- **Conjunto de tareas**:
1. Resume en dos oraciones el texto sobre el trabajo y el Primero de Mayo.
2. Retoma el texto sobre el trabajo y el Primero de Mayo y sigue escribiéndolo justo después de su última oración.

- **Texto proporcionado**:
....................
En la antigua Roma el trabajo se consideraba indigno para los hombres libres. Así cuenta el filósofo y orador Cicerón que, “son indignos de un hombre libre, y tienen algo de degradante los oficios por los que se cobra, no por su talento, sino por el esfuerzo, porque entonces el salario en sí, es el precio de la servidumbre (…)”.
El trabajo basado en el
esfuerzo se reservaba a los esclavos, considerados en propiedad, como cosas que
no tenían otro derecho salvo el de la vida. Esta idea del
trabajo dio un giro de ciento ochenta grados, con la llegada la Revolución
Industrial. Una nueva idea sobre ‘el tiempo’ llevó al enaltecimiento del
trabajo y el menosprecio de las actividades ociosas. "El tiempo es oro".
El Primero de Mayo, Día Internacional de los
Trabajadores, tiene su origen en una huelga histórica iniciada precisamente un
1 de mayo del año 1886, en lucha por una jornada laboral de ocho horas. Se
defendía la máxima “ocho horas para el trabajo, ocho horas para el sueño y ocho
horas para la casa". Pese a la promulgación de una Ley que reducía la
jornada de 18 horas a 8, ésta no entró en vigor por la oposición de los
empresarios. Protestas violentas que se saldaron con policías y huelguistas
muertos. El inicio de la contienda un artefacto explosivo lanzado por "no
se sabe quién". Cuenta la historia que pudo ser alguien contratado por los
dueños del poder político y económico.
Ya han pasado más de
100 años y poco o nada se conoce, se recuerda o se reivindica sobre aquella
epopeya de resistencia y lucha de la clase obrera.A todos los efectos,
el 1º de Mayo es hoy en día una huelga legal, pacífica, universal y pagada por
las empresas y para todos los trabajadores, incluidos los empleados públicos.
En la última década,
por cercanía, algún que otro político, sentado en su sillón de Secretario de
Estado, reconoció en público hace tiempo que hay funcionarios que tienen poco
que hacer y que encima trabajan poco. El político en cuestión dijo más, fue
bastante más allá: “Como no podemos contratar a nadie a tiempo
parcial, contratamos a una persona para que esté ocho horas sabiendo que va a
estar cuatro horas tocándose las narices”; "Hay que acometer las reformas necesarias para que no tengamos
funcionarios (en los ministerios, en las consejerías autonómicas, en los
ayuntamientos…) tocándose las narices media jornada y pagados con el dinero de
todos. No están los tiempos para tales despilfarros".
....................
- **Datos mostrados**:
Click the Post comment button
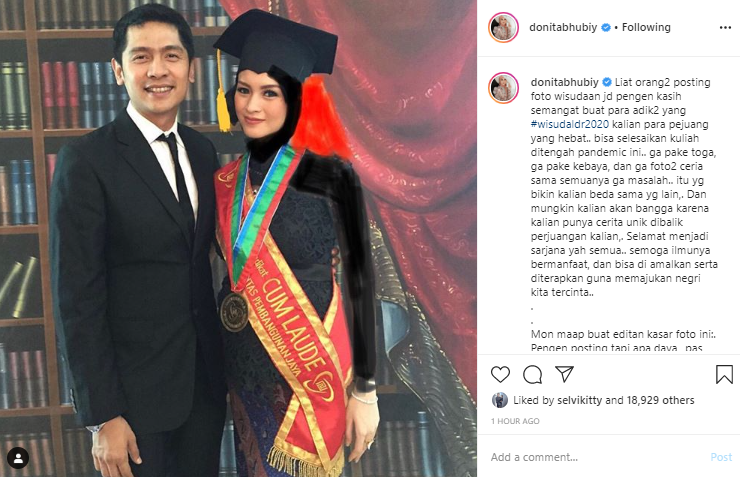The height and width of the screenshot is (477, 740). pos(721,457)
....................
- **Respuestas del ejercicio**:
1. En la antigua Roma el trabajo basado en el esfuerzo se veía como indigno de los hombres libres y quedaba para los esclavos, pero con la Revolución Industrial pasó a valorarse y se despreció el ocio. El Primero de Mayo nace de una huelga de 1886 por la jornada de ocho horas y hoy es una huelga legal y pagada, mientras que un político llegó a decir en público que hay funcionarios que trabajan poco.

2.
Otros en cambio, los
que aún no disponen de sillón o pueden perderlo, ante los medios de
comunicación nos contaban que "hay
que valorar el trabajo de los empleados públicos, el cual se funda en
principios éticos y reglas de comportamiento de acuerdo con la cultura de lo
público"; "Quiero funcionarios que se dediquen a defender a la gente
y no a las empresas".
Hoy, preparados para
un nuevo proceso electoral en "todos los ámbitos", no se lee en la
prensa, o en los programas electorales, nada parecido, ni para bien ni para
mal. Ni justo ni injusto, sino todo lo contrario.
Lo que es cierto es
que, por mandato Constitucional, la Administración pública ha de ser
profesional, neutral e imparcial y ello significa que su función reviste una
cierta clase de poder técnico que se relaciona en sus múltiples facetas con su
sometimiento pleno a la ley y el Derecho. Sometimiento que alcanza a todos los
poderes públicos tal como establece la Constitución.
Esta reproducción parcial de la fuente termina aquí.